Svetlana Stalina, who died on 22nd November 2011, always said that Stalin, her father, “broke my life”. Her troubled life illustrates how power coarsens, corrupts and corrodes family itself. Even in democracies, the relentless demands of power are wearying, then coarsening then corrupting. In the long reigns of despots, the more absolute, the more corrosive. The gentle ties of family are ground to dust by steel wheels of power. Men of power such as a Stalin or Hitler usually see themselves as selfless, lone knights riding with swords drawn into hostile territory. Even for those such as Colonel Gaddafi, Saddam Hussein or the Assads for whom politics is dynastic, power is paramount.

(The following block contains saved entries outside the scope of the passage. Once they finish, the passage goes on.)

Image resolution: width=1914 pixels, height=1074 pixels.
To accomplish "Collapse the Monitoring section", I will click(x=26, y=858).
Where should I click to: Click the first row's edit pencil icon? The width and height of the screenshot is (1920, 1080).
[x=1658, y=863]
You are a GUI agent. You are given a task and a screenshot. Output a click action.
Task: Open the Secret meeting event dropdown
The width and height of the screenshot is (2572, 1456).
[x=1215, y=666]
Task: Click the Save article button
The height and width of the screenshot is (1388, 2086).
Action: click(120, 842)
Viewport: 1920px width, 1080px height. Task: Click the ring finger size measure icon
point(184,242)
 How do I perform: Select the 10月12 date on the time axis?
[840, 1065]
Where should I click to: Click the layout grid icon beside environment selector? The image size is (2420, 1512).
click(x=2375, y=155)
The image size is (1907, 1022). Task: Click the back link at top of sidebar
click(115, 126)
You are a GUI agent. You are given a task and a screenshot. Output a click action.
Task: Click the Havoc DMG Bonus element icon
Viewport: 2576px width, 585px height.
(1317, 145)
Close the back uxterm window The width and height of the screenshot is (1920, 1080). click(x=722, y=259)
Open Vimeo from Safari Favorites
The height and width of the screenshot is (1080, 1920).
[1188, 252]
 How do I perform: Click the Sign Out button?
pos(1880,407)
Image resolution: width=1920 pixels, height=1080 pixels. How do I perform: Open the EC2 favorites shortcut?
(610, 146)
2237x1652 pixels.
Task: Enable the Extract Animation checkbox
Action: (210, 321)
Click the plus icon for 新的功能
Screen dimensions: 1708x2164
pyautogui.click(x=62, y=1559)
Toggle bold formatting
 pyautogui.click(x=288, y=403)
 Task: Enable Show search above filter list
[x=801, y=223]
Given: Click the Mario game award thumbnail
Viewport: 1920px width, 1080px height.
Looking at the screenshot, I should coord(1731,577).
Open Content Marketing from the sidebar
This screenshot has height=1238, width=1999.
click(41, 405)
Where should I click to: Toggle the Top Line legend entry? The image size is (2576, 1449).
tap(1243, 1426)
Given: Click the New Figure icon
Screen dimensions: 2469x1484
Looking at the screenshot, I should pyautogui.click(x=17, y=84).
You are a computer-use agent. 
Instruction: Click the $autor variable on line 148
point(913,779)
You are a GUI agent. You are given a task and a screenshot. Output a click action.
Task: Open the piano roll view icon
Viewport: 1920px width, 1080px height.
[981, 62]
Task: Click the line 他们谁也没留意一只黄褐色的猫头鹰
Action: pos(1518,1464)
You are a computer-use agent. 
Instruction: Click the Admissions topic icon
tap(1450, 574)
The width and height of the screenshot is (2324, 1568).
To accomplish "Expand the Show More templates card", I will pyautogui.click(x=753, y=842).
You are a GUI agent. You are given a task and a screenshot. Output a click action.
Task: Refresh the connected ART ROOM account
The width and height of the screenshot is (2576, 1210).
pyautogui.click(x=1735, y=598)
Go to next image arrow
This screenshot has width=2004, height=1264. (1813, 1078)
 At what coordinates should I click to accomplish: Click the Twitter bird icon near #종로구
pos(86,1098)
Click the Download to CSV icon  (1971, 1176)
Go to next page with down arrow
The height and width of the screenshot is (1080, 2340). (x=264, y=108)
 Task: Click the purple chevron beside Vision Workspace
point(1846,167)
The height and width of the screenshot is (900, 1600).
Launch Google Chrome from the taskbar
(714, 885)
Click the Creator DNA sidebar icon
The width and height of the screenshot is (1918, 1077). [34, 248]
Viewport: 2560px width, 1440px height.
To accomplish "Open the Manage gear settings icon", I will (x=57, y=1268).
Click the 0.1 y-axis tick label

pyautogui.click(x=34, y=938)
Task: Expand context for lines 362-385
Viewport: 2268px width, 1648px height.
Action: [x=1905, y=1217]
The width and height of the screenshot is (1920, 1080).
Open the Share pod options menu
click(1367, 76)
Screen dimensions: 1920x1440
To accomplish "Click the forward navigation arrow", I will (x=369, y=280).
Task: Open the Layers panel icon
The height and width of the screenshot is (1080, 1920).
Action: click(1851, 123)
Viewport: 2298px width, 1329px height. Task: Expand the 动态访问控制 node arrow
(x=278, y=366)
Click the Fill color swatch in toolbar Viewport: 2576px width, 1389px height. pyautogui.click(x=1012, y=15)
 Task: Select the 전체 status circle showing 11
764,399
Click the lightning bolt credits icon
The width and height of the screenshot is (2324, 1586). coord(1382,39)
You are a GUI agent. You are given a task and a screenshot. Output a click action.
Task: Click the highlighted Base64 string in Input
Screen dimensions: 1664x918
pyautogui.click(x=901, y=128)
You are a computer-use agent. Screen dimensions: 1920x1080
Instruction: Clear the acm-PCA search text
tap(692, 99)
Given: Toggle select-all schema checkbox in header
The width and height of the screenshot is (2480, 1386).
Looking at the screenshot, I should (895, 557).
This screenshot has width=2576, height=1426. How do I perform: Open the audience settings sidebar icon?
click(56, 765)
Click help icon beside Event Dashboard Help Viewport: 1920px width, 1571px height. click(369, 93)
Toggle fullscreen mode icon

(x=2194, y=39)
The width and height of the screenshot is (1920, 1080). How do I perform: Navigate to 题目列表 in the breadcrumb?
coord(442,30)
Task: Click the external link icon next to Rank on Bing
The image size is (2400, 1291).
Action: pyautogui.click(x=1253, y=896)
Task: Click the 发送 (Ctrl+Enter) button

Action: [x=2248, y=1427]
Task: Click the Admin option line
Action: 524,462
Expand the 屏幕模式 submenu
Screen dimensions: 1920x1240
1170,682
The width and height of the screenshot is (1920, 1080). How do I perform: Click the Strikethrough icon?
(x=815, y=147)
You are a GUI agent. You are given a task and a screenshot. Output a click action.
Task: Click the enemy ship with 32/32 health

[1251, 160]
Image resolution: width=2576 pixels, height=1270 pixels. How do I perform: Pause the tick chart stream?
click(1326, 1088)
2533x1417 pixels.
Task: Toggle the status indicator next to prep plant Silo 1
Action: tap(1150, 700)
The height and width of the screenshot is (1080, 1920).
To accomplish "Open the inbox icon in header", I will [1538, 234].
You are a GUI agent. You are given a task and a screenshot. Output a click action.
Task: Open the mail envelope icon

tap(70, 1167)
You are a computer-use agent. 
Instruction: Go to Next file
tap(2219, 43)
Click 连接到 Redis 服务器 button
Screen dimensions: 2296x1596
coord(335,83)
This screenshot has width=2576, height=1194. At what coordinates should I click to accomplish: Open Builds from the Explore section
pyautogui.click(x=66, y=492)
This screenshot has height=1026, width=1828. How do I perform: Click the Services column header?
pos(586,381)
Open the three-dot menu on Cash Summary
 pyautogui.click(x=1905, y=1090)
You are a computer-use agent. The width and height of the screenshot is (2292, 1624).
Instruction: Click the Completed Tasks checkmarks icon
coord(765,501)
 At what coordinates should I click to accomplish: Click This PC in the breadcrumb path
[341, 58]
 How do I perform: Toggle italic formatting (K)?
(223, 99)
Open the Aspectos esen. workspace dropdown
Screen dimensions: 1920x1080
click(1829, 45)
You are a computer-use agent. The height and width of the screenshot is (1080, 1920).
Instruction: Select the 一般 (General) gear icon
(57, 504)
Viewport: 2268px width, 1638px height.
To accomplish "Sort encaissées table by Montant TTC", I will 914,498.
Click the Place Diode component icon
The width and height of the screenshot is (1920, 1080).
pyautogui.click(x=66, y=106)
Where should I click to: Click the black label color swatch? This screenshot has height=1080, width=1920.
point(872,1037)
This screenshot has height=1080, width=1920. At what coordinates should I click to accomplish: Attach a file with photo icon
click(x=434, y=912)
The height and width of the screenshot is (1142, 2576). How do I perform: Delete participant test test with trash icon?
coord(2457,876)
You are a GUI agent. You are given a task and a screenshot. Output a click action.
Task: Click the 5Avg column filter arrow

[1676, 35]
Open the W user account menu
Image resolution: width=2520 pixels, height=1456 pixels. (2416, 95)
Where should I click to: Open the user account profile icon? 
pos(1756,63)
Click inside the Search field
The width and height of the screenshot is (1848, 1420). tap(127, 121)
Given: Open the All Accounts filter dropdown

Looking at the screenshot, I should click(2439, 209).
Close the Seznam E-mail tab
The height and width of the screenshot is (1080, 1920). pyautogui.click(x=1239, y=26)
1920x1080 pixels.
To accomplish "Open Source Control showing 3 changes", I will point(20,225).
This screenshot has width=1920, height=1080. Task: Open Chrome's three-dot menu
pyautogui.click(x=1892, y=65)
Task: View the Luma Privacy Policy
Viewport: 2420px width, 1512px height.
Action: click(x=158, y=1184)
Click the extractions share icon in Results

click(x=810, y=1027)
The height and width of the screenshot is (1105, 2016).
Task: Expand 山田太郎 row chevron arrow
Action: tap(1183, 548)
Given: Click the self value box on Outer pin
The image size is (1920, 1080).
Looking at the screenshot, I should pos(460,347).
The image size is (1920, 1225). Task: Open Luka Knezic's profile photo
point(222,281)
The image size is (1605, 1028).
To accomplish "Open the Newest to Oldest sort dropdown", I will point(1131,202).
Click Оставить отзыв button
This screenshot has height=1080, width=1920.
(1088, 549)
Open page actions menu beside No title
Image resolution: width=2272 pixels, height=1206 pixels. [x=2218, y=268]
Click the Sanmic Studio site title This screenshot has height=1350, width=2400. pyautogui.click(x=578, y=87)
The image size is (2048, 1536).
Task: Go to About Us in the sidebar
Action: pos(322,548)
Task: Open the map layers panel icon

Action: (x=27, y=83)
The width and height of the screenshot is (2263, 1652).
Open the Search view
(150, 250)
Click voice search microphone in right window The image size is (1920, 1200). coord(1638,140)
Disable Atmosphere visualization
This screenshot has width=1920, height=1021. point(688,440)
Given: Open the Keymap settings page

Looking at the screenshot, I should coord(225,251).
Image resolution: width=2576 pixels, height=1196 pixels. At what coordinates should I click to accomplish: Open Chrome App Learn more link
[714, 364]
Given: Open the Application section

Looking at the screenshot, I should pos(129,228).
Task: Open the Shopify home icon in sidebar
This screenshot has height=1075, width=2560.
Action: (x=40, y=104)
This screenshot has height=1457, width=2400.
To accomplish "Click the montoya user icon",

In the end, as we saw in Gaddafi’s downfall, the sons were expected to sacrifice themselves on the pyre of his narcissistic megalomania. Saddam struggled to hold the balance between the rivalries of his own diabolical princelings – his daughters were squeezed in this filial vice and in the ultimate poisoning of family life, he allowed his sons to murder his sons-in-law. The Assads have been cursed by familial rivalries. Gaddafi groomed several atrocious sons for power, even when they plotted against him – but all were sacrificed in his Bedouin hybrid of Saharan götterdämerung and Arabic King Lear.
It is easier for a daughter. When I researched the relationship between Stalin and Svetlana, I found that, while presenting her memoirs as frank and revealing, she had rewritten history and left out perhaps her own greatest secret. In Stalin’s papers, I found parts of her life that she had excised or forgotten: on the one hand, her childhood was privileged and indulgent, her father adored her, always kissing her, feeding her from his plate, comparing her red hair and freckles to his own mother Keke. On the other, the normality of her first six years ended when her mother, Nadya Alliluyeva, committed suicide in 1932 at the moment of Stalin’s greatest crisis – collectivisation.